The humour is thoughtful, but the physical comedy is brilliant too, not least when Sykes is opining that Tiffany Trump probably doesn't need a secret service detail and could get by with a mall cop on a Segway scooter instead.
The Viking Invasions
Kanopy
Kanopy carries loads of The Great Courses' university-level lecture series, covering everything from mathematics to photography and comparative religion.
Viewers whose interest in history has been piqued by Game of Thrones might want to check out American professor Jennifer Paxton's 36-part series on medieval England.
In The Viking Invasions Paxton explains how the Viking incursions into Anglo-Saxon England grew from bloody small-scale raids to large-scale settlements that would change the face of England forever. Free with a library card from a participating library.
Knock Down the House
Netflix
This absorbing documentary follows Alexandria Ocasio-Cortez and three other progressive female Democratic outsiders as they fought shoestring campaigns against well-funded establishment incumbents in Democratic primaries ahead of last year's congressional mid-term elections.
The David-and-Goliath nature of the contests is clear from the outset, as is the motivation and commitment of the women, who feel that establishment Democrats have failed working-class voters on such life-and-death issues as healthcare and industrial pollution.
Only Ocasio-Cortez got through, but the insurgency continues.
Guava Island
Amazon Prime Video
Donald Glover and Rihanna bring us a dark, disturbing Caribbean fairytale that sits somewhere between musical feature film and long-form music video.
In a dilapidated island town, happy-go-lucky musician Deni (Glover) is everybody's friend and a bit of a local celebrity. Deni and his girlfriend, Kofi (Rihanna), might be able to live a small but contented life were it not for tyrannical businessman Red Cargo (Nonso Anozie), who rules the island in Orwellian style and forces everyone to work on his docks and in his factories seven days a week.
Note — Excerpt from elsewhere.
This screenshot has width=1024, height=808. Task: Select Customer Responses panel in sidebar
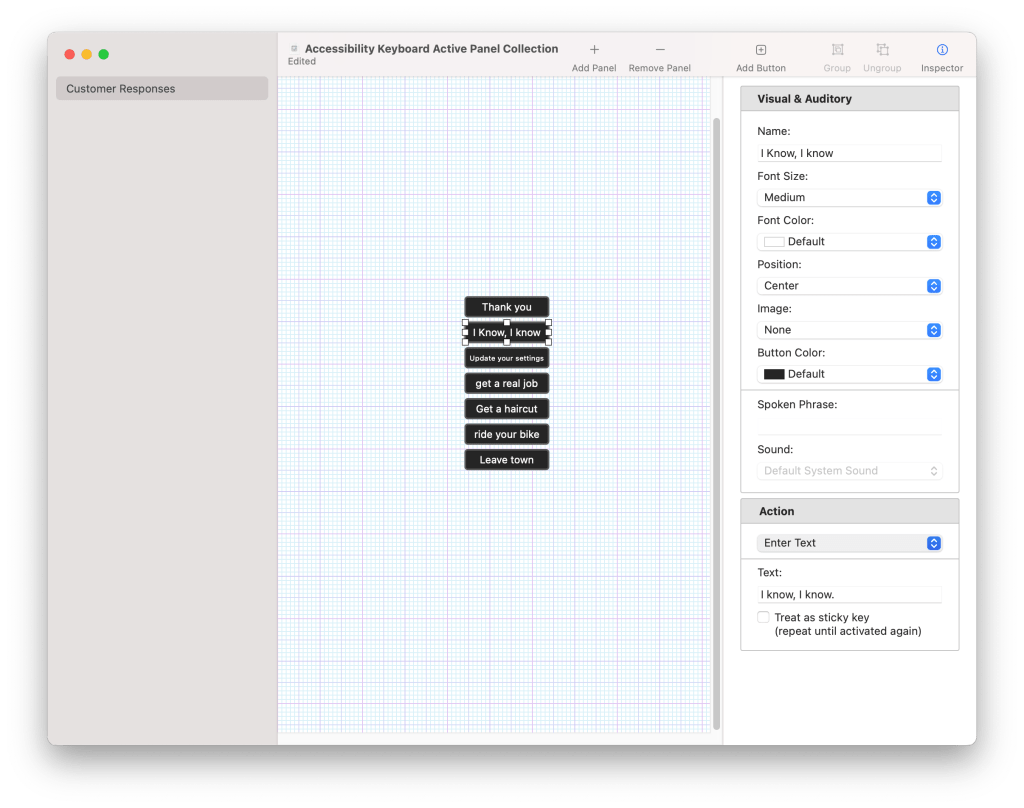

Long-time Glover collaborator Hiro Murai – who directed the stunning music video for Glover's song This Is America – is behind the camera once more, and he and Glover treat viewers to a tropical reimagining of the This Is America video staged in a dockside warehouse.
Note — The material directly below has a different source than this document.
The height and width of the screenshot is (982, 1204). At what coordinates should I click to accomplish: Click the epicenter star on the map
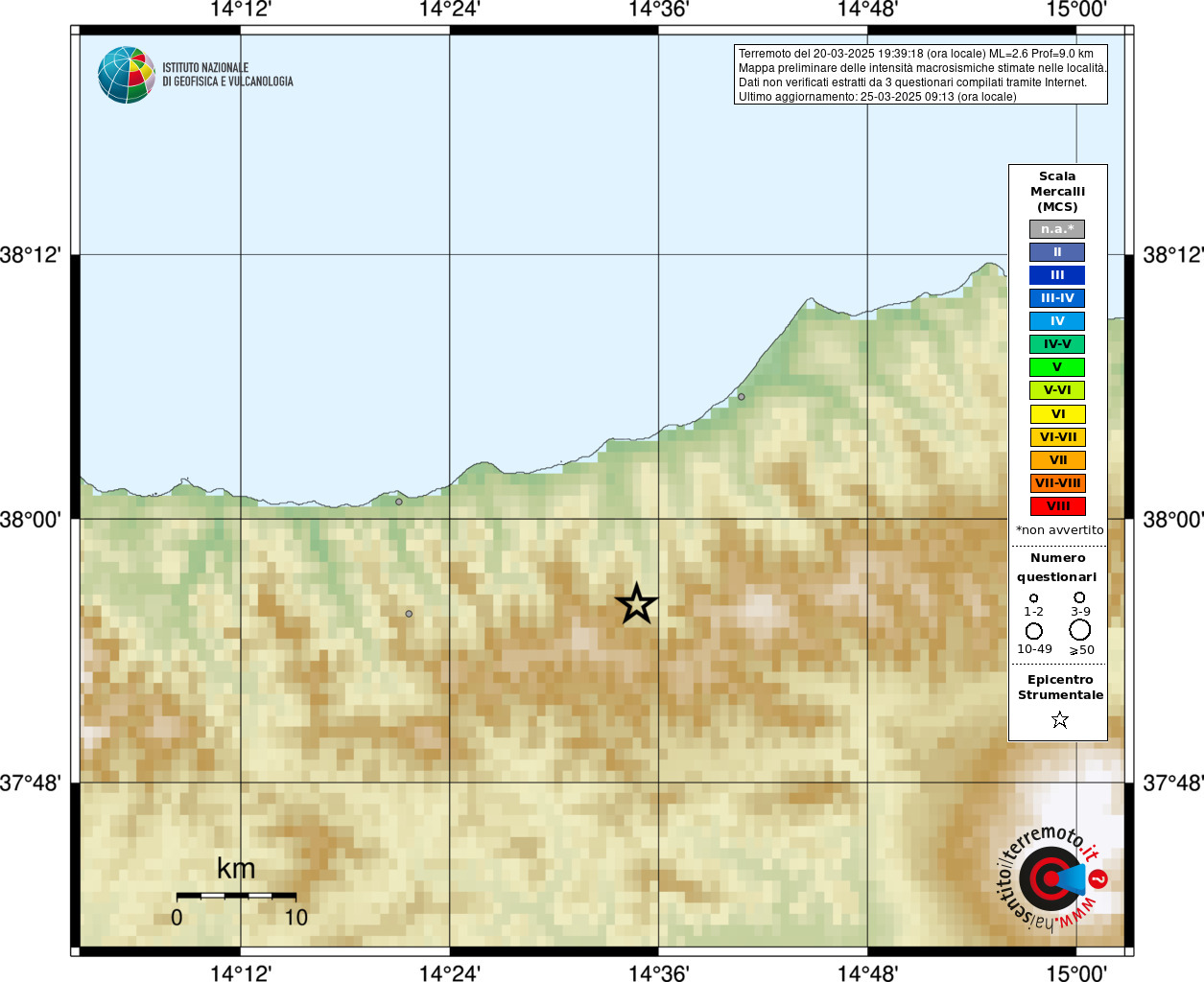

It's one of several musical interludes involving songs Glover recorded as his musical alter-ego, Childish Gambino, and all of them make good use of the film's gritty Cuban locations, many featuring local musical talent. It's something quite different – which you'd expect from Glover.
Just Tattoo of Us
Stan
Reality TV hits a brutal nadir as British friends, relatives and lovers trade mortifying joke tattoos that they will all have to carry around for the rest of their lives.
The tone is established by Northern cousins Lauren, 22, and Sophie, 19, who are best mates but have an uneasy undercurrent to their relationship.
Lauren is highly judgemental of Sophie's sex life – "she thinks of her fanny more than anyone else" – and wants to brand her with a tattoo that will scare men away.
*Stan is owned by Nine, the publisher of this website.